While there are differences, turkey poults, i.e. turkeys that are one day or older, are raised pretty similar to baby chicks. The biggest difference is that in the first ten days of their life, poults need to be warmer than chicks do. If you’re raising turkeys when they’re young, set your brooder to 100℉ for the first week then drop the temperature by 5°F until they are six weeks old. As you’re doing this, make sure to follow these rules to ensure proper nutrition:

 

  • Feed and water need to be available to poults at all times!
  • Use a Turkey Starter Diet with at least 28% protein in crumble form (note: Chicken Starter and Grower diets are too low in protein, so feeding your turkeys these diets will result in reduced growth).
  • Feed a Turkey Starter Diet until your turkeys are around eight weeks old, then switch your feed!

 

Feeding Adult Turkeys

 

Once your poults have reached about eight weeks of age, it’s time to transition them to a grower diet.
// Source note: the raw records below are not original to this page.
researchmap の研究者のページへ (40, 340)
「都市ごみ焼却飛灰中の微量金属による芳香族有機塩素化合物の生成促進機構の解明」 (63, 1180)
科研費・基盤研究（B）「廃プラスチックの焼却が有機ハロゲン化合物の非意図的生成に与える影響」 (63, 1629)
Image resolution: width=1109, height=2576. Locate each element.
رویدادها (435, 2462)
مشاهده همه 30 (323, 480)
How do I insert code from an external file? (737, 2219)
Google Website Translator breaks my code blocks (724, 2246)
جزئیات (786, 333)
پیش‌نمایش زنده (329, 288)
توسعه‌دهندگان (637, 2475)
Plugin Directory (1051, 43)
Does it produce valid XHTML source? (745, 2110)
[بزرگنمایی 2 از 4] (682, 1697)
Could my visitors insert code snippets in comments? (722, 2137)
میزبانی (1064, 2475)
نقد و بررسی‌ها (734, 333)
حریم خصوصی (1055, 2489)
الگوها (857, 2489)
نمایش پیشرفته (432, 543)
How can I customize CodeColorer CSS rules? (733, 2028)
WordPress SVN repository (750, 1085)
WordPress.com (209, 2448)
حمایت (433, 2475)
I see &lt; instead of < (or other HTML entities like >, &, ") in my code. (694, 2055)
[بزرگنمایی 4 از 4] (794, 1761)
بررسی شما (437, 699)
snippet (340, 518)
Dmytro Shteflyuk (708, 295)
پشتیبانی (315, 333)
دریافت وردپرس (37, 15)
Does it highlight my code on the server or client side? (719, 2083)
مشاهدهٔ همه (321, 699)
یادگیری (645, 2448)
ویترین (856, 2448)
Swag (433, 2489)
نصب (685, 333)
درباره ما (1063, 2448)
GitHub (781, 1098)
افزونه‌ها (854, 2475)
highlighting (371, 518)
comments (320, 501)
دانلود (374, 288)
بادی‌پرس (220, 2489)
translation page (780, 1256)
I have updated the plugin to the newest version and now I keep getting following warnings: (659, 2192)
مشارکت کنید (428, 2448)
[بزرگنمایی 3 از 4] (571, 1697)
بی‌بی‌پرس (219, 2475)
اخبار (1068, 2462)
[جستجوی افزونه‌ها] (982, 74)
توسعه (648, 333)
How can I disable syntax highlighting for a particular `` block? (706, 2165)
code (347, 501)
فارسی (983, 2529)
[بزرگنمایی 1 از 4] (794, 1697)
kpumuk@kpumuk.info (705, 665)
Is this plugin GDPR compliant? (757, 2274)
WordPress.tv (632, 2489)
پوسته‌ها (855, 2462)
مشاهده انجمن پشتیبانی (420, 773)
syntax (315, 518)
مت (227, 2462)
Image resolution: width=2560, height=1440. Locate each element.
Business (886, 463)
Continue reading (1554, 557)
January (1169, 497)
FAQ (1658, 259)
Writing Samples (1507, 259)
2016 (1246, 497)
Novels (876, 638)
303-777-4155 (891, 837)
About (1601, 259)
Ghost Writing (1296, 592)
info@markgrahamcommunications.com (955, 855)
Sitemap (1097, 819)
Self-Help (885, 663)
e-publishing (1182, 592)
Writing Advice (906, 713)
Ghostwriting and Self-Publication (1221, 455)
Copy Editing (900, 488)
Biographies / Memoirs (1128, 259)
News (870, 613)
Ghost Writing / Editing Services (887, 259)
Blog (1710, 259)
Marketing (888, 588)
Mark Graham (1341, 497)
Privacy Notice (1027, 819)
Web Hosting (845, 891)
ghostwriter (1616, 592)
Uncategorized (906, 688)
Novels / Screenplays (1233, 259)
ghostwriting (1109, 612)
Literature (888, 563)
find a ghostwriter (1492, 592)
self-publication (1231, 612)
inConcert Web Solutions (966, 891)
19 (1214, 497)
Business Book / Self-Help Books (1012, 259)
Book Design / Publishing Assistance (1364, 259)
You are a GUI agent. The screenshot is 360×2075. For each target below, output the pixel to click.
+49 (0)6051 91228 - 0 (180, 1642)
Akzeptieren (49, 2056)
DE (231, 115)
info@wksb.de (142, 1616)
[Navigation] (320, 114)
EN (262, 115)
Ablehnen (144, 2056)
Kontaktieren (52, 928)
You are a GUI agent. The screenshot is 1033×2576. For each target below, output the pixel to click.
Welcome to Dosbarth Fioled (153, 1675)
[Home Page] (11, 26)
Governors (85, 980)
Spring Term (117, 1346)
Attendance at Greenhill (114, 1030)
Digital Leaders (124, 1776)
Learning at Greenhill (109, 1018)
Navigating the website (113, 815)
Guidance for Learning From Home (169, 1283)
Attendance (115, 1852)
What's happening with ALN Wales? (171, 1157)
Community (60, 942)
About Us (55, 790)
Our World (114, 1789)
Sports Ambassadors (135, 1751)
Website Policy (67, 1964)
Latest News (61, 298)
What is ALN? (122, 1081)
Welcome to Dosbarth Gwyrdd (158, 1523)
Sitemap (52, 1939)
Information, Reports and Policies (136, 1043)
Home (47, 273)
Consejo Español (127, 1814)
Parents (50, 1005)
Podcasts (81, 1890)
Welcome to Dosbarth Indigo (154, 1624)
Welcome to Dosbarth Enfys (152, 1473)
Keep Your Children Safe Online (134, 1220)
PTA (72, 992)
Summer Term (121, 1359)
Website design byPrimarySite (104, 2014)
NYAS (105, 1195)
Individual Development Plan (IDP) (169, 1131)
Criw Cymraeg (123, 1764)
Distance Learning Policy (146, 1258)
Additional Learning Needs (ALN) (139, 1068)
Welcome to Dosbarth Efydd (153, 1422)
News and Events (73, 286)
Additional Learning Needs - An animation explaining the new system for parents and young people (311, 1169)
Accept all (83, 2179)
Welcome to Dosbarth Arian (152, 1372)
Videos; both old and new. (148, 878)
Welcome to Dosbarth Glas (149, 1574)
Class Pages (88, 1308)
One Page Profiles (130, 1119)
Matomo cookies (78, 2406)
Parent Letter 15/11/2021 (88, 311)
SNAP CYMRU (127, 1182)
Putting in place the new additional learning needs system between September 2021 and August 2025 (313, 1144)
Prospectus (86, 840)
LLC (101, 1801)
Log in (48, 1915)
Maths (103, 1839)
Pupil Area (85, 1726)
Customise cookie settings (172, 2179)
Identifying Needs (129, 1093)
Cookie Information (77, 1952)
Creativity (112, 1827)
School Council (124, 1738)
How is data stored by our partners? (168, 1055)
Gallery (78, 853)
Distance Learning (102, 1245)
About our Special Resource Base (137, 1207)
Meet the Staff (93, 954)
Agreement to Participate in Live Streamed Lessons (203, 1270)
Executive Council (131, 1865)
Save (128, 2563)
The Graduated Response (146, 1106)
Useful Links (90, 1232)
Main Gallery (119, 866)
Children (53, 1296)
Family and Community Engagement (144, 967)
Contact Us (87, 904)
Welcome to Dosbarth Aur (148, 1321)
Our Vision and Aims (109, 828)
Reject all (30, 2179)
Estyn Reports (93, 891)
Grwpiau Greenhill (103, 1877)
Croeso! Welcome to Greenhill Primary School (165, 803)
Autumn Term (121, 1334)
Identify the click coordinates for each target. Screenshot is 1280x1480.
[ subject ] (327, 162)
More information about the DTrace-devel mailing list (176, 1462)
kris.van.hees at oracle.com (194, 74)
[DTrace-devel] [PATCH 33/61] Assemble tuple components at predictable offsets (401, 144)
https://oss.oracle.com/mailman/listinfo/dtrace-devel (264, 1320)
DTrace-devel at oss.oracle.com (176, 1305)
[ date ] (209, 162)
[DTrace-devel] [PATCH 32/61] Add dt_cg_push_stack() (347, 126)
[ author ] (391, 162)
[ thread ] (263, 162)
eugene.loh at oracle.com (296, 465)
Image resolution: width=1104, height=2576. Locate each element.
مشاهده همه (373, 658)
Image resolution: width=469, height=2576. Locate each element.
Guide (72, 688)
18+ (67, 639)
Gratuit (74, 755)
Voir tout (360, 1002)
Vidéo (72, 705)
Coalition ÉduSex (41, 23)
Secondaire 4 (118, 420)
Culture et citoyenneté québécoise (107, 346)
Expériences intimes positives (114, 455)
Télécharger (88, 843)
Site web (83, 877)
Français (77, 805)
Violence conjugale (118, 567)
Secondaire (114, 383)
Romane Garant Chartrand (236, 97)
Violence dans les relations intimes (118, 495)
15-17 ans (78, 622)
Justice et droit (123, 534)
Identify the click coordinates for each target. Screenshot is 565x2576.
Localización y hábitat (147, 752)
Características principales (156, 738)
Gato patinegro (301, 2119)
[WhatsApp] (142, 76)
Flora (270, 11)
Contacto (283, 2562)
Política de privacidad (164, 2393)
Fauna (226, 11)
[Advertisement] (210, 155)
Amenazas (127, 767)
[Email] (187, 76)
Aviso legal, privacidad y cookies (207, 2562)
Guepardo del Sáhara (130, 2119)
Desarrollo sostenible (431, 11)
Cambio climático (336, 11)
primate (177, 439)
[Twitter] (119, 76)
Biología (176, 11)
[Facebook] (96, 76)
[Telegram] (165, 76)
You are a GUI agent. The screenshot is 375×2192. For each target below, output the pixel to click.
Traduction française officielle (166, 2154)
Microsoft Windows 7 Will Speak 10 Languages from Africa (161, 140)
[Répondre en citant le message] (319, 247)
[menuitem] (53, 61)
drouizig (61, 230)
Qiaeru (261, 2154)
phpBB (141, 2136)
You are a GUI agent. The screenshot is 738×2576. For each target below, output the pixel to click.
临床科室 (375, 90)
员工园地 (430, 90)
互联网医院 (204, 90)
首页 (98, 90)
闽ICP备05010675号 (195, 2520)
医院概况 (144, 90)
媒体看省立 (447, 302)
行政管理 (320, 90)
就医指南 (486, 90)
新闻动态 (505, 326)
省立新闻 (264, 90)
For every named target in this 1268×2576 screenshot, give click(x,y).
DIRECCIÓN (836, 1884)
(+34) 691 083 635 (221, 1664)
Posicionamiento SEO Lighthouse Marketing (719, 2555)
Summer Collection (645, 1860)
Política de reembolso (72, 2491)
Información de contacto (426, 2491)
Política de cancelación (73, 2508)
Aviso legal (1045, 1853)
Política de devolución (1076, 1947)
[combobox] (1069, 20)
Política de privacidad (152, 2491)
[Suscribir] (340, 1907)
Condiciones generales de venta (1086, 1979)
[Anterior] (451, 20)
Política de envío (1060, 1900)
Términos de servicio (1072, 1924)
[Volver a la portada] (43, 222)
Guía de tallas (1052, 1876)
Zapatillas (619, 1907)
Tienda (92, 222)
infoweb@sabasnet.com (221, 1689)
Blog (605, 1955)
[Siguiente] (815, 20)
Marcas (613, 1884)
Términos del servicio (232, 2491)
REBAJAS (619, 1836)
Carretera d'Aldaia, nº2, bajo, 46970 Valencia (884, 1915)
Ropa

Follow these tips to select the correct diet, and as a note turkeys will grow quickly at this stage!

 

  • Turkey Grower Diets usually have 26% protein.The head and shoulders of a white turkey with a blue head and red snood with green grass in the background.
  • The feed you choose should be lower in protein than the starter diet.
  • If you’re raising turkeys for their eggs, make sure the hens’ diet includes calcium! Turkey layer diets will include calcium, and you can supplement this with crushed oyster shells or calcium carbonate.
  • Once laying season ends for your turkey, you can switch back to a grower diet feed.
  • If you’re planning on keeping your turkeys as companion animals, you should feed a lower protein diet for longevity and slower growth!

 

Foods to Avoid for Turkeys

 

If turkeys ingest these foods, it can potentially be life threatening or poisonous! Make sure to avoid these foods to ensure a good diet.

 

  • Avocados, Chocolate, Iceberg Lettuce, Citrus Fruits, Onions.
  • Processed Foods (high in salt/sugars like chips).
  • Foods High in Fats (like peanuts).
  • See this article on food toxic to chickens for a more complete list.

 

Following these above guidelines will result in happy and healthy turkeys at all stages of their growth!